* WORK TO COMPLETE *
Reproduce every one of the following entries verbatim, from the first line through the last.

* EXERCISE INPUT *
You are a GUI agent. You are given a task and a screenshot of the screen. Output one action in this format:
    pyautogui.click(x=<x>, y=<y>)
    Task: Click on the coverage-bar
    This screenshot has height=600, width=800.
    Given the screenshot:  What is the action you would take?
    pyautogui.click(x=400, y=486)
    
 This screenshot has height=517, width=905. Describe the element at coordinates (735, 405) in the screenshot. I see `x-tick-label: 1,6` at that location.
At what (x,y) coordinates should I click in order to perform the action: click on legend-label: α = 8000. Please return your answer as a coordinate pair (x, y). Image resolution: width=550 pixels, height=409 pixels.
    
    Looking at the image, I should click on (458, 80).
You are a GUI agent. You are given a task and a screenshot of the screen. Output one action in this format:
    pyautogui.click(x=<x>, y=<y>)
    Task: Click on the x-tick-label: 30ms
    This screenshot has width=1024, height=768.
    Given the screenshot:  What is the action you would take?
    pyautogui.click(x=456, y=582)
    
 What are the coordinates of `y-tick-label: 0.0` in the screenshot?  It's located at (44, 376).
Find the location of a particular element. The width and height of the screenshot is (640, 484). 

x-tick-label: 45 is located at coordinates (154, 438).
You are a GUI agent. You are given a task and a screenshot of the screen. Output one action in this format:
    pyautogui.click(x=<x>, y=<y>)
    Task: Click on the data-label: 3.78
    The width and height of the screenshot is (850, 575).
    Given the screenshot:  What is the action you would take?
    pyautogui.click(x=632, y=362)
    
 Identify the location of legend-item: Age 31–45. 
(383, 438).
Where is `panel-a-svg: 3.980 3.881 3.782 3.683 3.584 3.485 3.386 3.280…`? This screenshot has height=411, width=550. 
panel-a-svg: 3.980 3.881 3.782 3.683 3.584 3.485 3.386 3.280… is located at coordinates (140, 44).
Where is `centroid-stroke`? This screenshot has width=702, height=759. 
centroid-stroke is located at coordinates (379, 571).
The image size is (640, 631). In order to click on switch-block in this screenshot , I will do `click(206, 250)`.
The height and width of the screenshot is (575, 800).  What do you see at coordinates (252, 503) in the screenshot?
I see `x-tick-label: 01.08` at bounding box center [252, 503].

* ANSWER SECTION *
You are a GUI agent. You are given a task and a screenshot of the screen. Output one action in this format:
    pyautogui.click(x=<x>, y=<y>)
    Task: Click on the coverage-bar
    This screenshot has height=600, width=800.
    Given the screenshot:  What is the action you would take?
    pyautogui.click(x=400, y=486)
    
 This screenshot has height=517, width=905. Describe the element at coordinates (735, 405) in the screenshot. I see `x-tick-label: 1,6` at that location.
At what (x,y) coordinates should I click in order to perform the action: click on legend-label: α = 8000. Please return your answer as a coordinate pair (x, y). Image resolution: width=550 pixels, height=409 pixels.
    
    Looking at the image, I should click on (458, 80).
You are a GUI agent. You are given a task and a screenshot of the screen. Output one action in this format:
    pyautogui.click(x=<x>, y=<y>)
    Task: Click on the x-tick-label: 30ms
    This screenshot has width=1024, height=768.
    Given the screenshot:  What is the action you would take?
    pyautogui.click(x=456, y=582)
    
 What are the coordinates of `y-tick-label: 0.0` in the screenshot?  It's located at (44, 376).
Find the location of a particular element. The width and height of the screenshot is (640, 484). 

x-tick-label: 45 is located at coordinates (154, 438).
You are a GUI agent. You are given a task and a screenshot of the screen. Output one action in this format:
    pyautogui.click(x=<x>, y=<y>)
    Task: Click on the data-label: 3.78
    The width and height of the screenshot is (850, 575).
    Given the screenshot:  What is the action you would take?
    pyautogui.click(x=632, y=362)
    
 Identify the location of legend-item: Age 31–45. 
(383, 438).
Where is `panel-a-svg: 3.980 3.881 3.782 3.683 3.584 3.485 3.386 3.280…`? This screenshot has height=411, width=550. 
panel-a-svg: 3.980 3.881 3.782 3.683 3.584 3.485 3.386 3.280… is located at coordinates (140, 44).
Where is `centroid-stroke`? This screenshot has width=702, height=759. 
centroid-stroke is located at coordinates (379, 571).
The image size is (640, 631). In order to click on switch-block in this screenshot , I will do `click(206, 250)`.
The height and width of the screenshot is (575, 800).  What do you see at coordinates (252, 503) in the screenshot?
I see `x-tick-label: 01.08` at bounding box center [252, 503].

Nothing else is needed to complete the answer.